Shattered Sword is making claims which overturns some of Fuchida so it seems like some care was used with regards to sources.

For example the claim made by Fuchida was that the deck of the Hiryu was filled with planes just five minutes away from launching an attack.

Parshall and Tully claim that more recent Japanese sources say that only a few Zeros were on deck.

But they also claim that, based on the layout of the Japanese carriers, it would have been physical impossible to have gotten the attack planes onto the flight deck that quickly.
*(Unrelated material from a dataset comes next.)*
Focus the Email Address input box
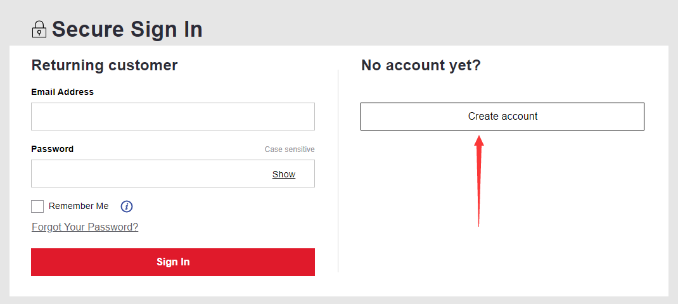 (173, 117)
They also use as a source the report of LT CDR RIchard Best, the American squadron leader who stated that he only saw a few Zeros on the flight deck through his bomb sight while his squadron was bombing the Hiryu and the Akagi.

Here is Best’s narrative:

"I was at full throttle nose down so that when I approached the push over point, I was going too fast to open my dive flaps; horsed up on the stick, I was at 14,000 feet before I slowed down sufficiently to open my flaps. With all of the violent maneuvering, we were not detected and there was no AA fire of any other sign of awareness. We came in at a 70-degree dive angle released at 2,000 feet and were cocked back at a steep climb angle to observe the bombing results. The first bomb hit forward of the bridge and tore up the deck. The second bomb hit the lead fighter on the fan tail of a group of six or seven Zeroes, which were in the process of launching (the first Zero ran through my bomb sight as I put my eye to the telescope at 3,500 feet ). The third bomb hit among the Zeroes and probably was the bomb that jammed the rudder and had the Akagi mindlessly circling as long as she stayed afloat.

Of course none of this will ever be 100% conclusive but it doesn’t seem like just a matter of uncritical acceptance of either older or newer Japanese sources.

I didn’t intend to call out one particular narrative or another, just to give a heads-up on the general situation, particularly as it pertained to Hirohito’s role in starting the war.